# Extrait du texte
★ ★ ★ ★ ★ ★ ★

Nous voudrions, justement, conclure notre mise en question sur une compréhension du cosmopolitisme qui fasse droit aux enjeux que nous venons de soulever : comme une perception politique qui polarise un rapport au monde à notre avis capable de servir d’outil conceptuel à une compréhension critique des enjeux mondiaux de l’exploitation sociale, de la domination culturelle, ou de l’instrumentalisation politique.
CONCLUSION : LE LOINTAIN EST LE PLUS PROCHE DE NOUS
Frédéric Lordon que nous citions ci-avant se pose souvent, à tort ou à raison, comme un fervent critique des tenants d’une mondialisation pleine et entière où, à marché mondial, ne pourraient répondre que gouvernement et institutions mondiales. Dans un texte publié sur Les blogs du Diplo en avril 2015, dans lequel il revient sur la crise grecque, on peut lire
Au moins les grands libéraux, qui ont assez souvent l’intelligence du cynisme, doivent-ils bien rire quand ils ont réussi à faire avaler à quelques gogos sociaux-démocrates que pour résoudre les problèmes de la mondialisation, il suffit d’attendre la mondialisation des solutions.[15]
L’opposition à la mondialisation capitaliste est porteuse de tellement d’ambivalences qu’il est de fait très difficile de faire la part des choses, et de savoir – au fond – au nom de quoi on entend faire opposition : la gauche comme la droite revendiquent la légitimité d’un internationalisme fondateur et essentiel à leur compréhension du monde sans pour autant que, d’un côté comme de l’autre, soient évitées des positions favorables aux priorités nationales, des formes protectionnistes de gestion économique qui compliquent plus encore un débat déjà épineux. C’est ce que rappelle admirablement Gérard Mauger quand il dit que « le problème nait de l’assimilation ordinaire du « libre-échange » à « l’internationalisme » et du « protectionnisme » au « nationalisme », la revendication d’ »internationalisme » conduisant la gauche à récuser un « protectionnisme » supposé « nationaliste » et par contagion, « xénophobe », sinon, « raciste » donc de droite sinon d’extrême-droite »[16]. L’exploitation du thème de la mondialisation et de la vie à portée internationale devient très vite un terrain glissant où les options politiques ont presque une topologie d’anneau de Möbius : deux positions différentes pour une seule et même surface continue où l’on passe presque instantanément de la gauche la plus pure à la droite la plus dure. La question est souvent très prégnante au sein des milieux militants que croisent les opérateurs et publics du socio-culturel, tant la gauche qu’ils pensent incarner est historiquement, par sa filiation marxiste/marxienne, internationaliste par/de principe. Pourquoi alors s’opposer à la mondialisation des gouvernements, à la construction d’une gouvernance internationale en charge des problèmes mondiaux ? La question est pertinente et n’a, bien entendu, pas qu’une seule réponse. Pour notre part, nous voulons en donner une approche qui convient à la compréhension que nous nous donnons des missions de l’éducation permanente, et aux réserves que nous émettons à l’endroit de ce que nous voudrions désigner comme un cosmopolitisme naïf. Il n’y a pas lieu, bien entendu, de déclarer unilatéralement ce qu’il convient de penser, mais bien d’envisager si, en vertu des éléments soulevés dans notre réflexion, le cosmopolitisme peut (ou non) garder aujourd’hui du sens dans le travail émancipatoire des publics populaires. Si la réponse est positive, il nous restera alors à déterminer de quel cosmopolitisme nous parlons.

★ ★ ★ ★ ★ ★ ★

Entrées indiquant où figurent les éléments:
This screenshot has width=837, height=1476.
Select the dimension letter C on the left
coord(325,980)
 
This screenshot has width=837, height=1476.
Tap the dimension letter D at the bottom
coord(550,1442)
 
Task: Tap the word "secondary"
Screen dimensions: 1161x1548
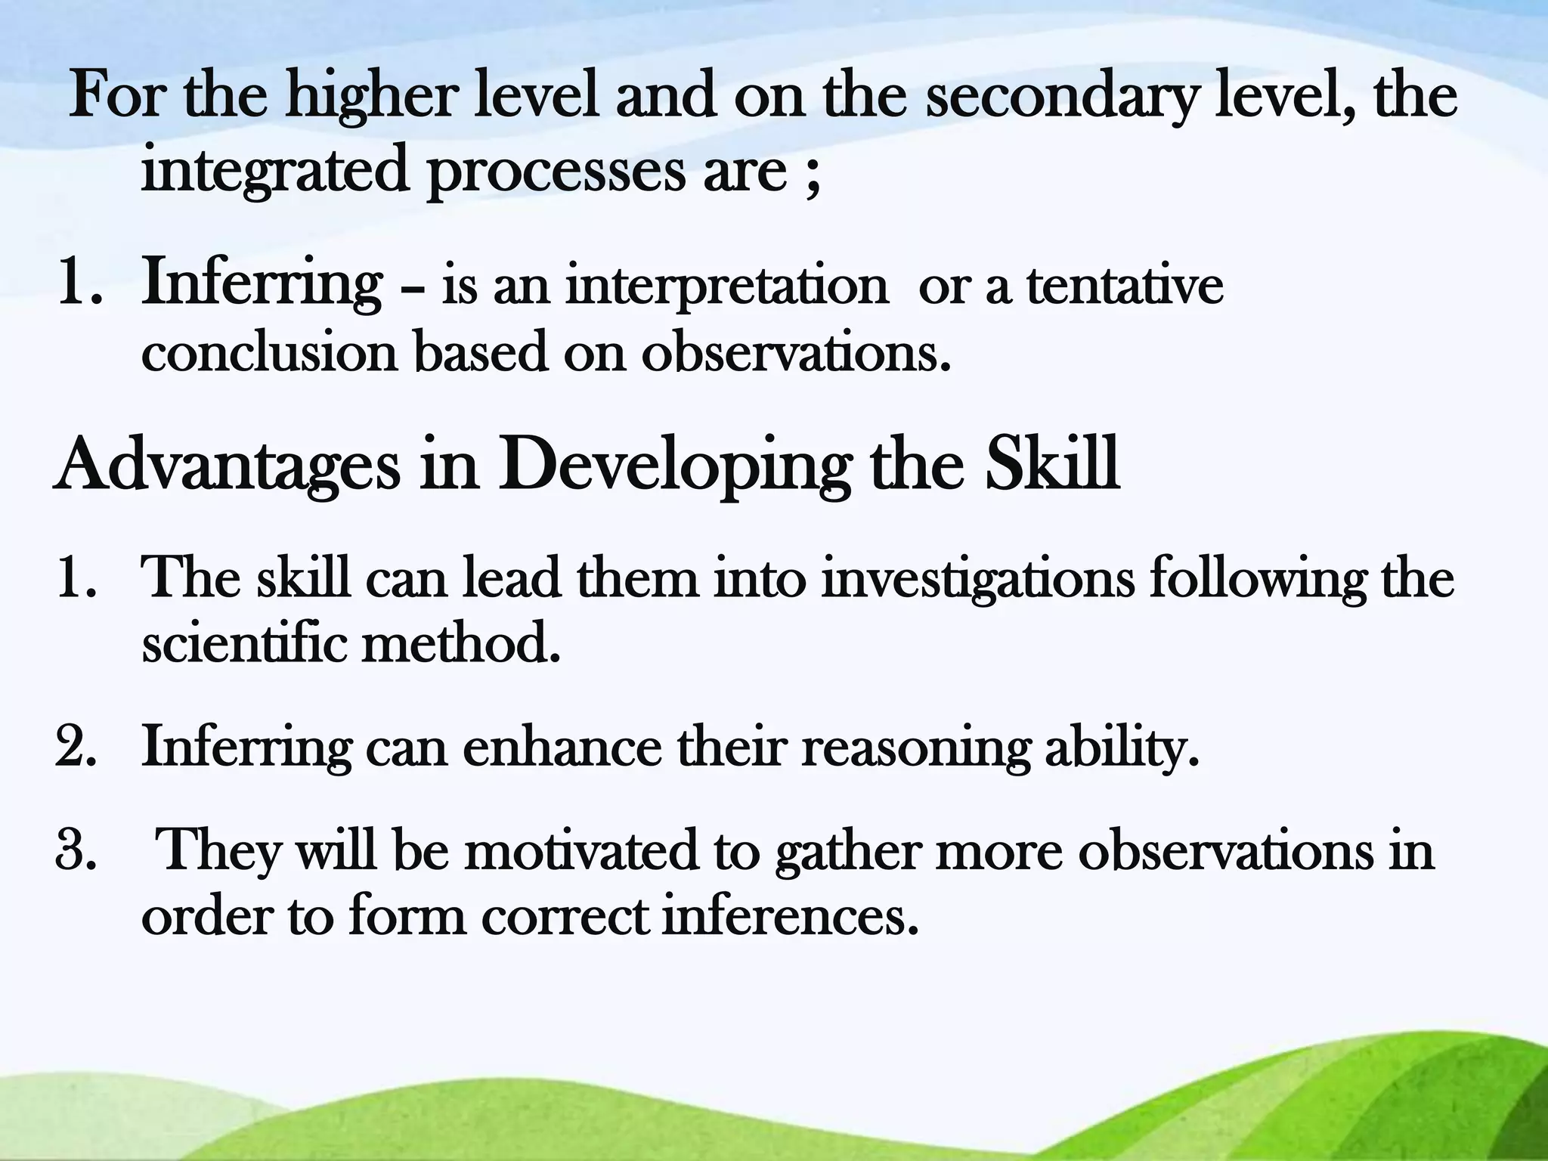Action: pos(1062,98)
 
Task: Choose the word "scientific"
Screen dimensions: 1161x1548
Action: pos(243,644)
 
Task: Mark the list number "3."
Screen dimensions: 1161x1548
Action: pos(76,850)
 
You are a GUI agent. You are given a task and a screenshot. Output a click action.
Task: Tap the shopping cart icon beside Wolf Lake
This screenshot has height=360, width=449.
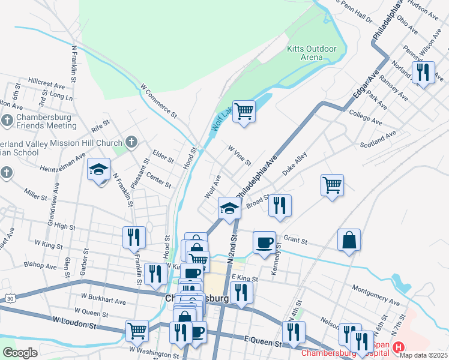(244, 111)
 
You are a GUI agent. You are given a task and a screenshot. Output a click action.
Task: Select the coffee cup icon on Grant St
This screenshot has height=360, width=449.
(264, 243)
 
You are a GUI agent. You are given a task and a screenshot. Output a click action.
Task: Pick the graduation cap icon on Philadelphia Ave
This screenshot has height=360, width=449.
(229, 208)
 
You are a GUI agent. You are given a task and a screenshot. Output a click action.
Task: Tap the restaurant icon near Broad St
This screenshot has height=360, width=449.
(280, 206)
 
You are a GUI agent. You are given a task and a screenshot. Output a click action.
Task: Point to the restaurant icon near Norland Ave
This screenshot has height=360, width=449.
(423, 73)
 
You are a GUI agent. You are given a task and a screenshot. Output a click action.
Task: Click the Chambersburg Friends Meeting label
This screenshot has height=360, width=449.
(46, 121)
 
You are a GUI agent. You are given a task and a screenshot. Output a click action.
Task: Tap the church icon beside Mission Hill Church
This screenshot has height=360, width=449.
(132, 142)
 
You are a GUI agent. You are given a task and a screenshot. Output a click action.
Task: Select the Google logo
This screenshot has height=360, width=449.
(20, 352)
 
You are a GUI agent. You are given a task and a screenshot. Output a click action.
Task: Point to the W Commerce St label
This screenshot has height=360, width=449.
(160, 100)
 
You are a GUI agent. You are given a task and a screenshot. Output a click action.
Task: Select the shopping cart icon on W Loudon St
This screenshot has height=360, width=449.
(137, 329)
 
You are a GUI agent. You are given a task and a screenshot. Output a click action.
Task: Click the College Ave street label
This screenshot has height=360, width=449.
(364, 117)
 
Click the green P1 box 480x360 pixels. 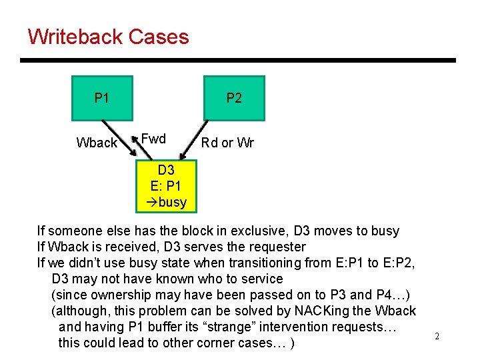pyautogui.click(x=102, y=98)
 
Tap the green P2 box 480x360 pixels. pyautogui.click(x=234, y=98)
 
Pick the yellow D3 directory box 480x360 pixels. pyautogui.click(x=166, y=186)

★ ★ ★ ★ ★ ★ ★

# Exercice
Répondez brièvement à ces questions sur l'extrait consacré au cosmopolitisme.
(a) Sur quel site et à quelle date le texte de Frédéric Lordon cité dans l'extrait a-t-il été publié ?
(b) À quelle figure l'extrait compare-t-il la topologie des options politiques liées au thème de la mondialisation ?
(c) Selon l'extrait, par quelle filiation la gauche est-elle historiquement internationaliste ?
Les données ne sont pas utiles pour faire l'exercice.

# Corrigé
(a) Sur Les blogs du Diplo, en avril 2015.
(b) À un anneau de Möbius.
(c) Par sa filiation marxiste/marxienne.